▶ **Work item**
All of these records need to be duplicated exactly.
*** Begin section ***
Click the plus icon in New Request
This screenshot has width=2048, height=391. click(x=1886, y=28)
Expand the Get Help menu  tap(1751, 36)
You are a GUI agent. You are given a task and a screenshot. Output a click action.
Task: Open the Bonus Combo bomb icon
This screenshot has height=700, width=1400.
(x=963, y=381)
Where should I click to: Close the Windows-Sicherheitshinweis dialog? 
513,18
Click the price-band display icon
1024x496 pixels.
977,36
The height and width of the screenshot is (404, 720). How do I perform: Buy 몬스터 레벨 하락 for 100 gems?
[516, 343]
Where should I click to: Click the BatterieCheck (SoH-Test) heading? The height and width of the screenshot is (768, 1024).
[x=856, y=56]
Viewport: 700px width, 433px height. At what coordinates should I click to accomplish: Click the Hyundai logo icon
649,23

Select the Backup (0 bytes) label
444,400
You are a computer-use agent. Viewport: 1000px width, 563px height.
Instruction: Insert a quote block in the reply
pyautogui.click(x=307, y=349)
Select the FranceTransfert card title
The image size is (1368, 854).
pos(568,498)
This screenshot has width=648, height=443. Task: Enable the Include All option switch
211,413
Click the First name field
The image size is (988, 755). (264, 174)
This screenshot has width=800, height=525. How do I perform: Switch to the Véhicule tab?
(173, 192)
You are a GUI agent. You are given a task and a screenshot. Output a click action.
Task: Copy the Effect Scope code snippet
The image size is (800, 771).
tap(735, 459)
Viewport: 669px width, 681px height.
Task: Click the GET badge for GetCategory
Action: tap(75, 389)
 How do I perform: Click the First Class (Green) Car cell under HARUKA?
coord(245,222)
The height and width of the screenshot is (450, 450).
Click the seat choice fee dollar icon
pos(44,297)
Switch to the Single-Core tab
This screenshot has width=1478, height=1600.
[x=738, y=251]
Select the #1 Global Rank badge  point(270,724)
*** End section ***
▶ **Answer**
Click the plus icon in New Request
This screenshot has width=2048, height=391. click(x=1886, y=28)
Expand the Get Help menu  tap(1751, 36)
You are a GUI agent. You are given a task and a screenshot. Output a click action.
Task: Open the Bonus Combo bomb icon
This screenshot has height=700, width=1400.
(x=963, y=381)
Where should I click to: Close the Windows-Sicherheitshinweis dialog? 
513,18
Click the price-band display icon
1024x496 pixels.
977,36
The height and width of the screenshot is (404, 720). How do I perform: Buy 몬스터 레벨 하락 for 100 gems?
[516, 343]
Where should I click to: Click the BatterieCheck (SoH-Test) heading? The height and width of the screenshot is (768, 1024).
[x=856, y=56]
Viewport: 700px width, 433px height. At what coordinates should I click to accomplish: Click the Hyundai logo icon
649,23

Select the Backup (0 bytes) label
444,400
You are a computer-use agent. Viewport: 1000px width, 563px height.
Instruction: Insert a quote block in the reply
pyautogui.click(x=307, y=349)
Select the FranceTransfert card title
The image size is (1368, 854).
pos(568,498)
This screenshot has width=648, height=443. Task: Enable the Include All option switch
211,413
Click the First name field
The image size is (988, 755). (264, 174)
This screenshot has width=800, height=525. How do I perform: Switch to the Véhicule tab?
(173, 192)
You are a GUI agent. You are given a task and a screenshot. Output a click action.
Task: Copy the Effect Scope code snippet
The image size is (800, 771).
tap(735, 459)
Viewport: 669px width, 681px height.
Task: Click the GET badge for GetCategory
Action: tap(75, 389)
 How do I perform: Click the First Class (Green) Car cell under HARUKA?
coord(245,222)
The height and width of the screenshot is (450, 450).
Click the seat choice fee dollar icon
pos(44,297)
Switch to the Single-Core tab
This screenshot has width=1478, height=1600.
[x=738, y=251]
Select the #1 Global Rank badge  point(270,724)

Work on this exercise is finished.